白銀のヴィーナス



「───レイ」


髪の毛を整えている女の子にキュンキュンしていると、不意に届いたのは地を這うような低音ボイス。


振り返れば、そこに居たのはこの“黒神の城”のトップ、一条 綺人だった。





「無事か?」

「まぁ、何とか」



無事か、と聞かれれば無事だ。


怪我もしていない。


けど。



「……ごめん。

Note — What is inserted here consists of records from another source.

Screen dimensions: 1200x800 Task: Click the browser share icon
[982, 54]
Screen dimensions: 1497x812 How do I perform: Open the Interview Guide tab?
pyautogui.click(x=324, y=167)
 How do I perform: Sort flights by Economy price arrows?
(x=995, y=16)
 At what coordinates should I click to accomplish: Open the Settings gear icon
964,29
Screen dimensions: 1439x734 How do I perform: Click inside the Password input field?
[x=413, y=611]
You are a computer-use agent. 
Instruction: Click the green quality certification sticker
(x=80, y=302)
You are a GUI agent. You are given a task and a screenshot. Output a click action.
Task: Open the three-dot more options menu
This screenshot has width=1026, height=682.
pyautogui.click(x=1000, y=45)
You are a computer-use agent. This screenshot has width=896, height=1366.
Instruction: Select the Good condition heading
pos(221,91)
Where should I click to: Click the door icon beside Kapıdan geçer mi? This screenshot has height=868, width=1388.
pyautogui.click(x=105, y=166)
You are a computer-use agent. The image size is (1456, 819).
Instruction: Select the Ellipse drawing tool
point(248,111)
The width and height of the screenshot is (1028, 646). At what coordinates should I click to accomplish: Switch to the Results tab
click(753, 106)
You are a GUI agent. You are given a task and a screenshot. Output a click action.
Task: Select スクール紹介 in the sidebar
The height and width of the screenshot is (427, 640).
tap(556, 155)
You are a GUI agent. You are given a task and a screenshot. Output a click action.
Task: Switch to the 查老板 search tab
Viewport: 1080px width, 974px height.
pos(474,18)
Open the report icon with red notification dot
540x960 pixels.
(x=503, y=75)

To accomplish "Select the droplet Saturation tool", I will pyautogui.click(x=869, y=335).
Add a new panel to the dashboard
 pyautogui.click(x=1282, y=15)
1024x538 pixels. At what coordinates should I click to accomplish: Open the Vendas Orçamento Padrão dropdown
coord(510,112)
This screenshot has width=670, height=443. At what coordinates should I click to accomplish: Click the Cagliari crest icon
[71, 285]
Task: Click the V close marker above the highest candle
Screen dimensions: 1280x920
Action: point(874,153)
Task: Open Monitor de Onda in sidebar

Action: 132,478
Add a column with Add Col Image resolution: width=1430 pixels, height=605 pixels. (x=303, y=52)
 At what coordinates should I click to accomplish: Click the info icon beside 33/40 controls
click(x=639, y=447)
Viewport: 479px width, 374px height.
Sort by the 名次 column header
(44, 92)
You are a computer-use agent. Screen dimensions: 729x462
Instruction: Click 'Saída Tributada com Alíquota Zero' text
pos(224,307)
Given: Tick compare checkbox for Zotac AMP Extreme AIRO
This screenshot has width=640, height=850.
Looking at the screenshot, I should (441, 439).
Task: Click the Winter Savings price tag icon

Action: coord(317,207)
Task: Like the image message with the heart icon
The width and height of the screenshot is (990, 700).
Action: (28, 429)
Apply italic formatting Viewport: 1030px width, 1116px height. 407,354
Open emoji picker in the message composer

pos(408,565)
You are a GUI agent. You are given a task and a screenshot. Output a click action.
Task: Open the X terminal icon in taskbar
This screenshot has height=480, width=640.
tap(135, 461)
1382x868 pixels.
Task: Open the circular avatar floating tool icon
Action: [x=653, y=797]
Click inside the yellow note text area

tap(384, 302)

一般人巻き込んだ」



何の関係もない一般人を巻き込んでしまった。

しかも女の子。



「電話の女か」

「そう。っていうかこの子、綺人達と初めて会ったあの喧嘩の時に助けた女の子だよ」

「……あの時の?」



一瞬目を見開いた綺人が私から女の子に視線を移す。



「………」



けど、あまりピンときていないようだ。


綺人、他人にあまり関心ないからな。




「あ、うん。確かにあの時の子だ」



数十秒経ってようやく思い出したらしい頼さんがポンッと手を叩いた。




「そ、その節はありがとうございました!」

「いえいえ。二回も巻き込んじゃってごめんね?」

「い、いえ。元はと言えばあたしが……」



と言ったところで急に私の方へ振り向いた女の子。


ん?と訝しげに首を傾げれば。



「えっと……レイ、さん?」



何故か名前を聞かれた。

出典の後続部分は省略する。